抽出テキスト:

• • • •

今年も様々な地域で現代アートの"国際展"が開催されていますが、今年、"誰も見に行くことができない国際展"がひっそりと開催されています。それは、 福島第一原子力発電所周辺の帰還困難区域内で開催されている展覧会「Don’t Follow the Wind」(以下DFW)。
Chim↑Pomらを発起人としてはじまった「DFW」。誰も見ることができないまま半年が経過しましたが、このサテライト展
「Don’t Follow the Wind ― Non-Visitor Center」
が、ワタリウム美術館で開催されるということで行ってきました。
(「Don’t Follow the Wind ― Non-Visitor Center」メインビジュアル)
反原発的な意味合いの強い展覧会なのかと想像していましたが、テーマはもっと深く、「見えないことに創造力を働かせる」ことを強く考える展覧会になっていました。
※ 写真撮影・掲載のご許可をいただいたので、写真を交えて紹介します。
一般人が立ち入ることのできない区域に展示された作品たち。展覧会のHPも真っ白でなにも見ることができません。
(DFW展 ホームページ。音声のみが流れています。)
帰還困難区域内に設置されたライブカメラの映像は、そこに街はあるのに何も動くものがなく、異様な雰囲気です。
(「帰還困難区域の風景」(ライブカメラの映像))
今回の展覧会では、DFW展に参加している著名なアーティスト陣の作品が見られるのか、と思っていましたが…
(この”やぐら”にのぼって作品を見るとのことでしたが…)
作品はすべてガラス越し。近づいてじっくりみることはできず、映像作品は音も聞こえません。(福島の会場では、ソーラーパネルの電力で音もループ再生されつづけているそうです。)

• • • •

記録データ:

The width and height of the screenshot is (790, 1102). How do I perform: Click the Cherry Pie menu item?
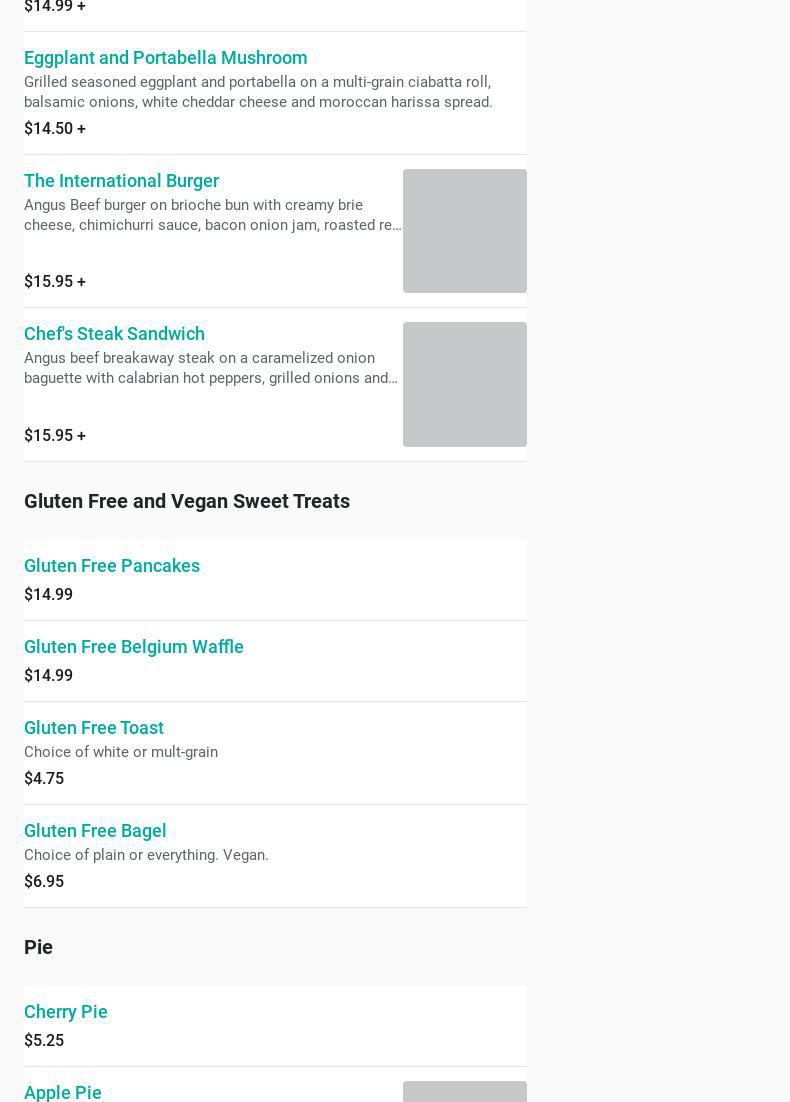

• • • •

課題 A:
DFW展についての文章に照らして、次の(i)〜(iii)が内容と合うかどうかを、はい・いいえで答えよ。それぞれ、判断の決め手となる文章中の語句をそのまま引用すること。
(i) 展覧会のホームページでは音声だけが流れている。
(ii) サテライト展では作品に近づいてじっくり見ることができる。
(iii) 福島の会場では、ソーラーパネルの電力で音がループ再生されている。
課題 B: DFW展についての文章を、最後の文の後から引き継いで書き進めよ。
資料はこの課題には使わない。

解答例 A:
(i) はい。「音声のみが流れています。」
(ii) いいえ。「近づいてじっくりみることはできず」
(iii) はい。「ソーラーパネルの電力で音もループ再生されつづけているそうです。」

解答例 B:
スマートフォンを使って作品の解説を聞くことはできますが、実物がそこにあるのに、近づいて見ることができないのはとてももどかしく感じます。
会場では、実際に福島の方のお話をうかがったり、作家たちの対話の映像を拝見することもできました。
(園子温さんによるビデオインスタレーション。参加作家とキュレーターによるSkype対談をうかがうことができます。)
これらを見ていると、"人が入ることができず、みることができない場所"が自分達のすんでいるところの近くにリアルタイムで実際に存在しているんだ、ということを強く感じられるようになります。
原発の問題に限らず、例えば過疎化・高齢化などの問題も、ニュースで見て「そういった問題があって、解決しなくてはいけない」という認識はあっても、首都圏で日常を過ごしているとあまりそのリアリティを感じないような気がしています。でも、田舎に帰るとそれらの問題が目の前に現れて、解決できそうもないほどの大きな課題だ…と、環境による問題の重みの違いを感じたことがあります。
今回の展覧会は、そんな風に普段は目に見えていないところに創造力を働かせてくれる展示であるように感じました。
(唯一近くで見ることのできる作品;宮永愛子さんの「留め石」は、帰還困難区域に足を運ぶ、という手段を使わずに製作された作品。こういった方法でこの展覧会の製作することにはより強い想像力が必要なのかもしれないです。)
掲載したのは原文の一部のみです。